WORK INSTRUCTION
Every record below must be written out exactly. Leave out the pictures.

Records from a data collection
**********
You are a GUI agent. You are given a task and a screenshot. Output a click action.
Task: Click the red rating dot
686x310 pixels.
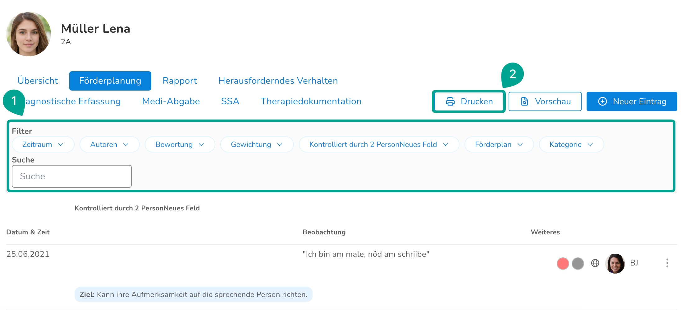[x=563, y=264]
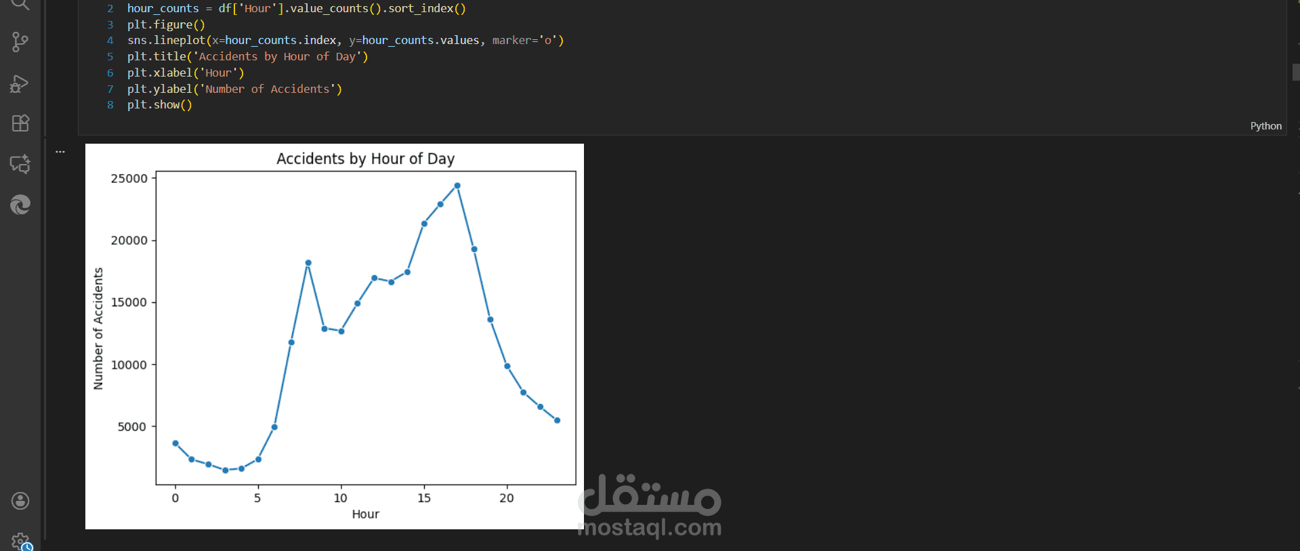
Task: Open the Microsoft Edge Tools view
Action: pyautogui.click(x=20, y=205)
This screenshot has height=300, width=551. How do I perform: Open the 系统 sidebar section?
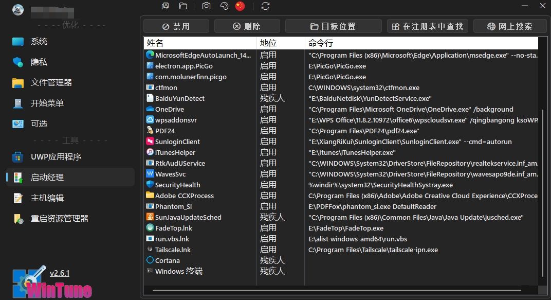(x=39, y=41)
**********
EXERCISE ANSWER
You are a GUI agent. You are given a task and a screenshot. Output a click action.
Task: Click the red rating dot
686x310 pixels.
[x=563, y=264]
Task: Open the Microsoft Edge Tools view
Action: pyautogui.click(x=20, y=205)
This screenshot has height=300, width=551. How do I perform: Open the 系统 sidebar section?
(x=39, y=41)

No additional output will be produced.